Not groundbreaking, but a good resource 4
So as not to rehash the better reviews by others, let me list a couple of things I liked about this book:

1. As a person who is skeptical of outlandish claims on both sides of this debate, I was pleasantly surprised at the restrained nature of this book. The opening chapter, written by one of the editors, sets the stage by going to great pains to admit that ID is not intriniscally forbidden from the scientific forum (p. 17), and that it is at least theoretically possible that future research could validate some form of ID (p. 18). This in constrast to many scientists would bar ID from the table forever. Of course, this point is only theoretical at present, since the book is all about how ID fails as science (and mathematics).

2. Unlike many anthologies, this book, especially in the first half, is quite self-conscious about not being repetitive; the chapter authors frequently refer the reader to other chapters that look at other aspects of their assigned topic.

3. While most of the chapters are informative and useful, two are particularly so, perhaps because they are not as focused on refuting Behe and Dembski. Chapter 3 is an excellent discussion of why common descent cannot be limited to the certain classification levels. This chapter addresses ID proponents who allow for a great deal of common descent and those who allow for very little. While the former are getting more press these days, the latter are still active in large numbers.

4. Chapter 7 is a fascinating look at how nature can, and demonstrably does, produce complexity and apparent design.
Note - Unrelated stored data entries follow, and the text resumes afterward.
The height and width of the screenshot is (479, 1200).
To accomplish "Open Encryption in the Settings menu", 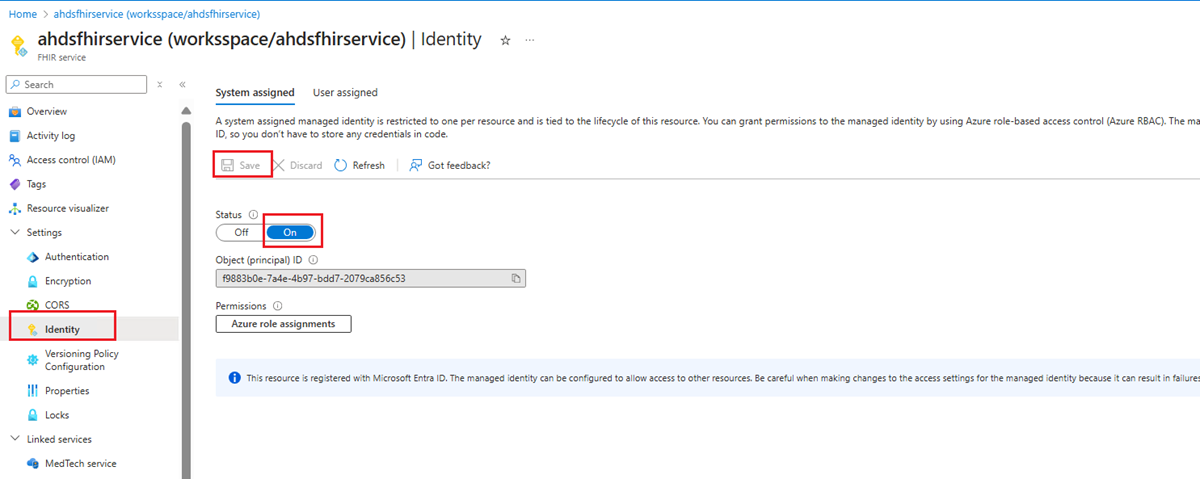I will [x=68, y=281].
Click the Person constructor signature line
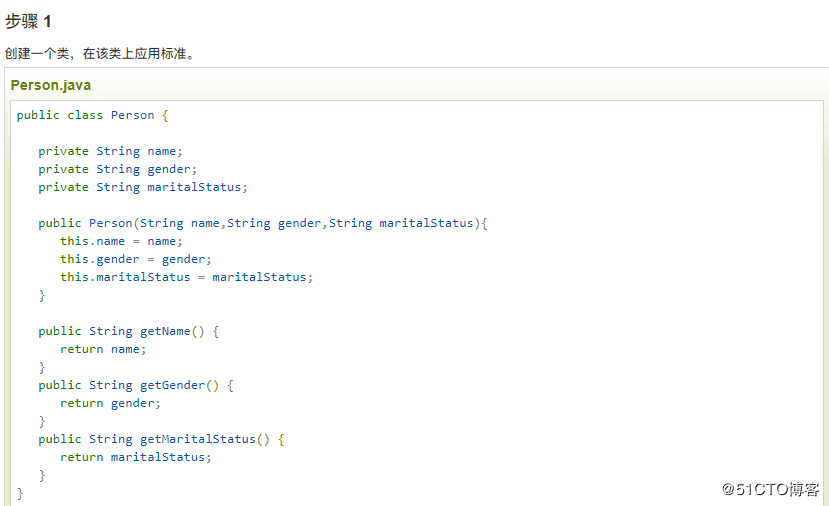Image resolution: width=829 pixels, height=506 pixels. click(x=262, y=223)
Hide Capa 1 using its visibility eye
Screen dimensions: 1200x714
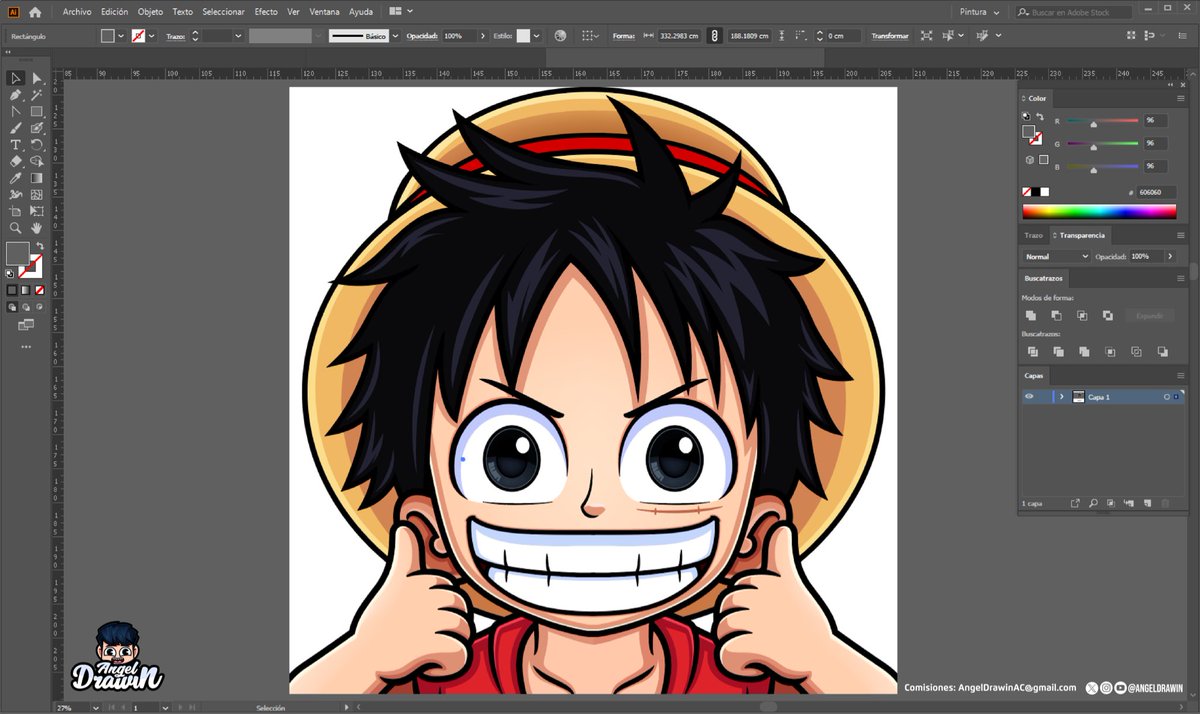pos(1029,396)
This is probably the most approachable chapter in the book.

5. Chapters 9-11, although a bit repetitive and overly technical, provide a good introduction to some important statistical issues, including a nice discussion of random chance versus natural selection.
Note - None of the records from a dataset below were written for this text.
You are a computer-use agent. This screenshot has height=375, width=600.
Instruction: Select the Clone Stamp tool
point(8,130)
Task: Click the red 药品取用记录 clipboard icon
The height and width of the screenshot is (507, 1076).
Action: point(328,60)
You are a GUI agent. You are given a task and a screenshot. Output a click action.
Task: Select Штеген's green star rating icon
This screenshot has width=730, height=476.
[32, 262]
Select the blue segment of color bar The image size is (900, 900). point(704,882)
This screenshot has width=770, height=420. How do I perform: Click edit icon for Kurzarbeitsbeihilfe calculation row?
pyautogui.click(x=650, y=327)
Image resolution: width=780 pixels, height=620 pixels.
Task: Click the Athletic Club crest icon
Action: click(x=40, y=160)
Overall, this is a good resource for various arguments to counter Behe and Dembski, as well as more general arguments. Some chapters, however, are not as approachable to the lay reader and may not be as useful in that regard.
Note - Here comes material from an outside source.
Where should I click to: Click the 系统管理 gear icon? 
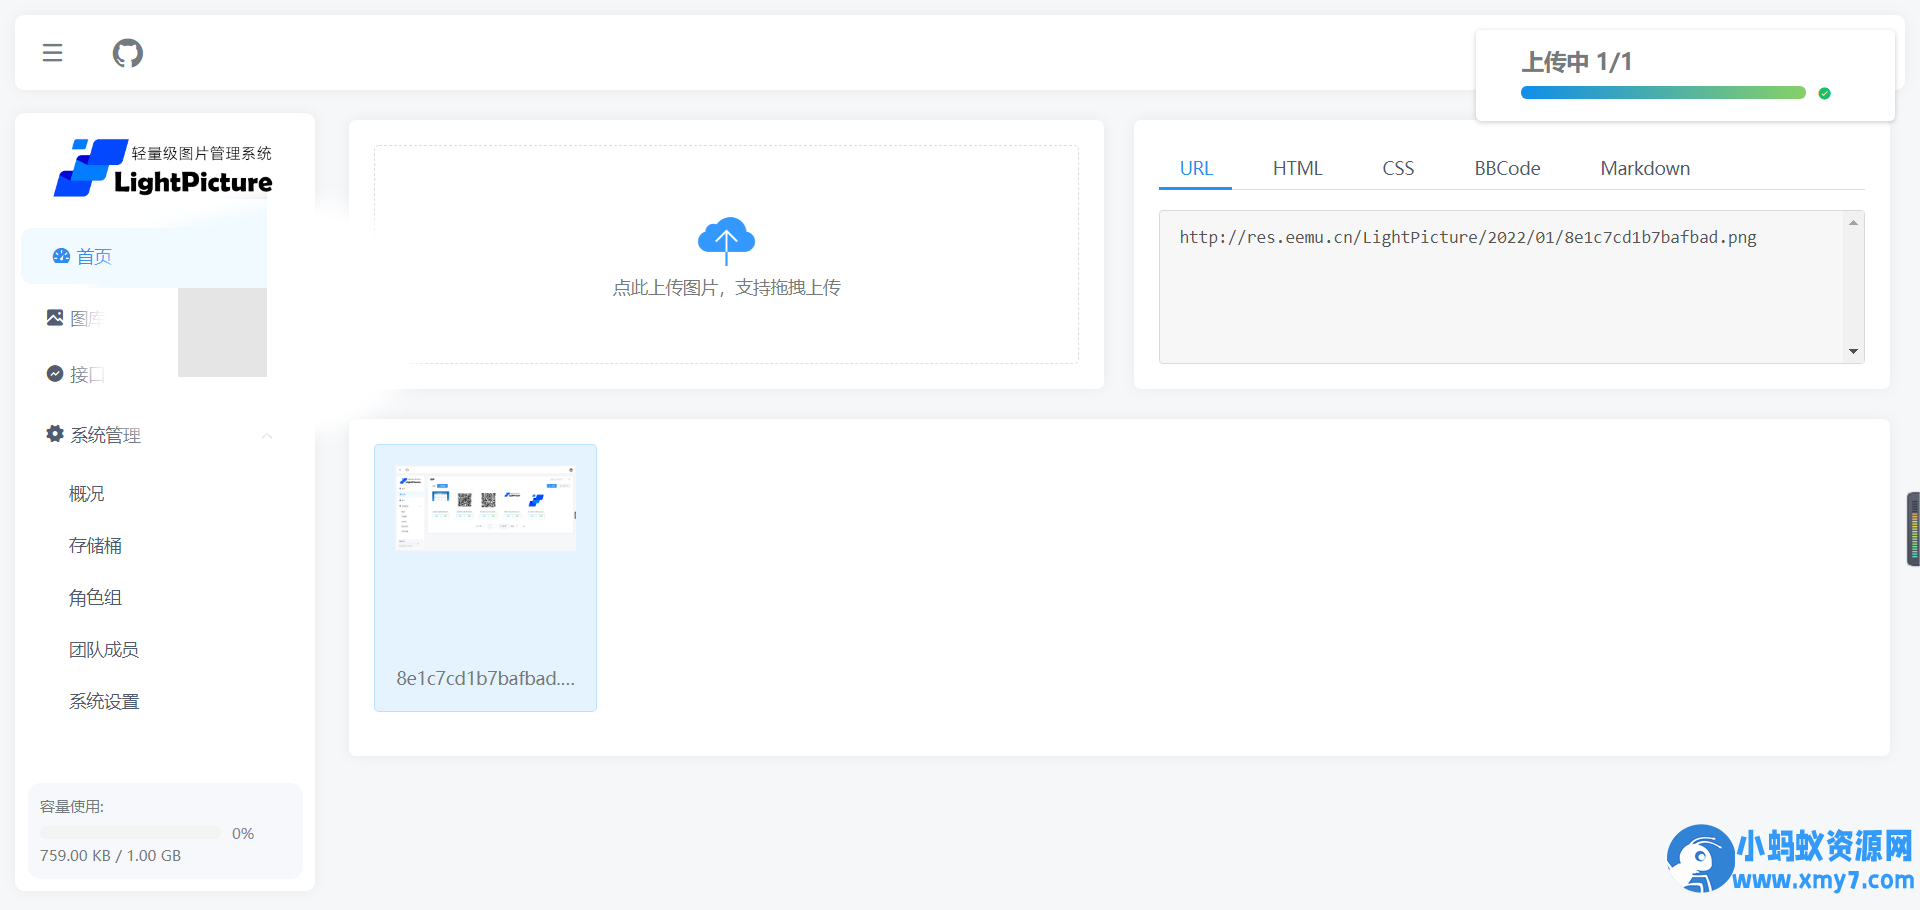pos(55,434)
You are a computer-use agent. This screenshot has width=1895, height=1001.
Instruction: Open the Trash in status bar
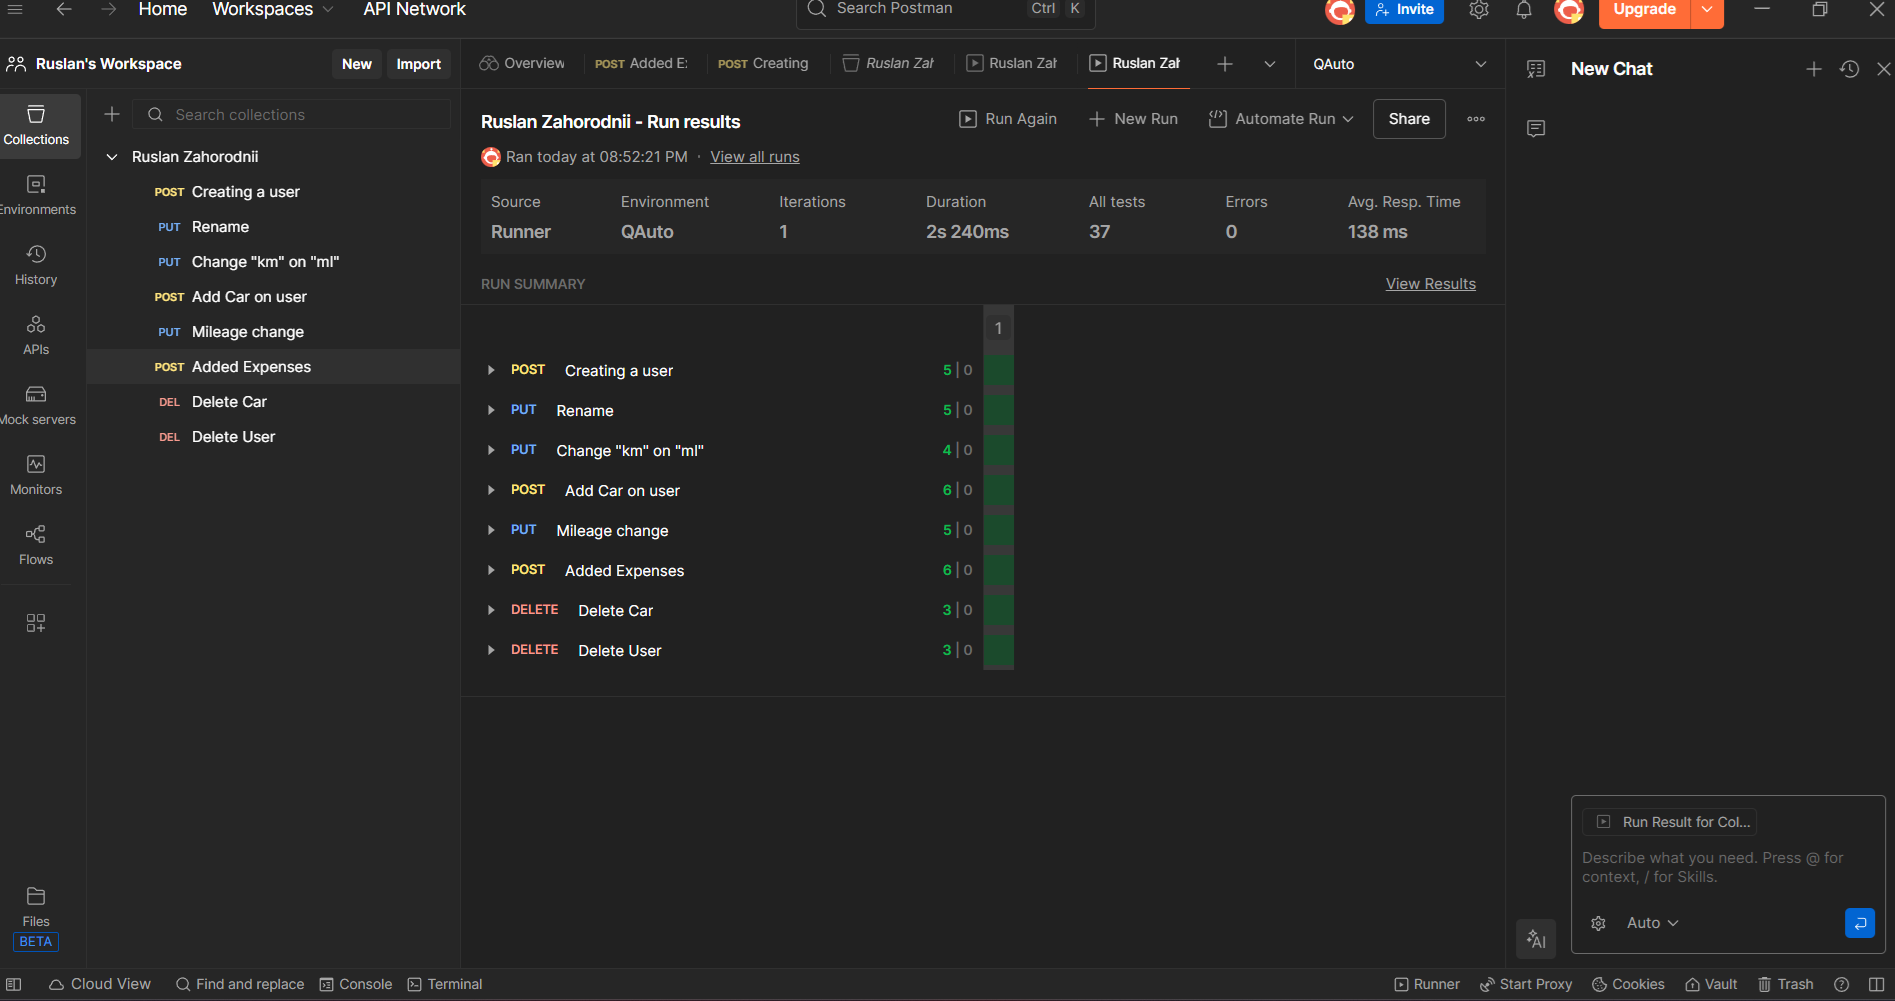coord(1786,984)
This is one of the best books 5
This is one of the best books about the newest attack on science by adherents of intelligent design (mostly affiliated with the Discovery Institute of Seattle). It is a very fine addition to the books by Niall Shanks, Mark Perakh, and Barbara Forrest and Paul R. Gross, which all have appeared recently and have already caused a lot of discussion. Unlike the three other books, this is not a creation of a single author (or two co-authors) but an anthology with 13 contributors. This format allowed for presenting a rainbow of views from different vantage points. All chapters, however, are united in the overall thesis according to which the new form of creationism, dubbed intelligent design, differs from the earlier versions of creationism in its seemingly larger sophistication, but essentially is as fallacious as its more primitive predecessors. While some of the arguments advanced in this book were heard before, in this or that form, the book contains plenty of fresh material as well, and when a previously known argument is reproduced it is usually done in a somehow novel fashion. A reader will find in this book many interesting points specifically addressing various fallacious assertions by intelligent design proponents. I was dismayed reading the numerous dismissive reviews of this book which blatantly distort the contents of this book and reflect the visceral rejection of its arguments by reviewers who more often than not do not at all talk about what the book actually says, indulging instead in unsubstantiated assaults.